COSA FARE:
(1) Rispondi a queste domande sul brano relativo alla riapertura del caso:
(a) In che anno fu riaperto il caso?
(b) A quale trasmissione telefonò la donna rimasta anonima?
(c) In quali condizioni si trovava il giovane quando fece il racconto?
(2) Prosegui il brano sulla riapertura del caso, partendo subito dopo la sua ultima frase.

Con la riapertura del caso nel 1989 furono rivisti anche diversi elementi potenzialmente probatori dapprima ignorati dalla magistratura.[5] Tra questi, la testimonianza telefonica a Chi l'ha visto? di una donna, rimasta anonima, secondo cui suo figlio — una volta tornato a casa, terminata la leva a Passalacqua — avrebbe raccontato dell'uccisione di un militare in caserma, e della sua sepoltura nello stesso luogo. Tuttavia, essendo stato il giovane al momento del racconto in stato di choc e agli inizi di una possibile instabilità mentale, i suoi familiari non avevano attribuito importanza all'episodio.

DATI DISPONIBILI:

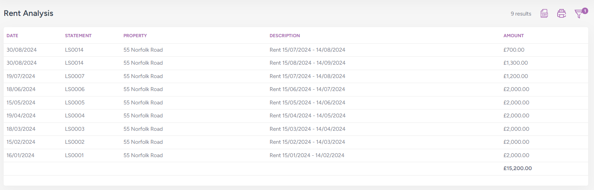The image size is (594, 190).
Task: Click the £700.00 amount
Action: tap(514, 50)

RISPOSTE:
(1)
(a) Nel 1989.
(b) A Chi l'ha visto?
(c) Era in stato di choc e agli inizi di una possibile instabilità mentale.

(2)
Il processo

Il processo, sostenuto da un tribunale militare presieduto da Alfio Coco, iniziò nel 1992. In mancanza di ulteriori approfondimenti per chiarire gli oscuri contorni della vicenda e verificare potenziali responsabilità, nella seduta del 10 giugno fu rinviato il termine al 1º ottobre. Il pubblico ministero Paolo Scafi aveva, infatti, avanzato la richiesta di sei mesi di carcere per l'autista del Battaglione Centauro di Novara, in relazione alla scomparsa di Camedda, ma le testimonianze dei militari e le informazioni fornite da fonti sotto anonimato al programma televisivo Chi l'ha visto?, spinsero la corte a proseguire le indagini.[4]

Nonostante ciò, la testimonianza fu ritenuta da taluni ragguardevole e gli inquirenti accertarono che il militare fu picchiato e quindi minacciato durante la sua permanenza in caserma, episodio probabilmente avvenuto in congiunzione con la scomparsa del commilitone. Durante il processo, comunque sia, l'importanza delle sue dichiarazioni fu ridimensionata, una volta accertata la sua effettiva turba psichica[4].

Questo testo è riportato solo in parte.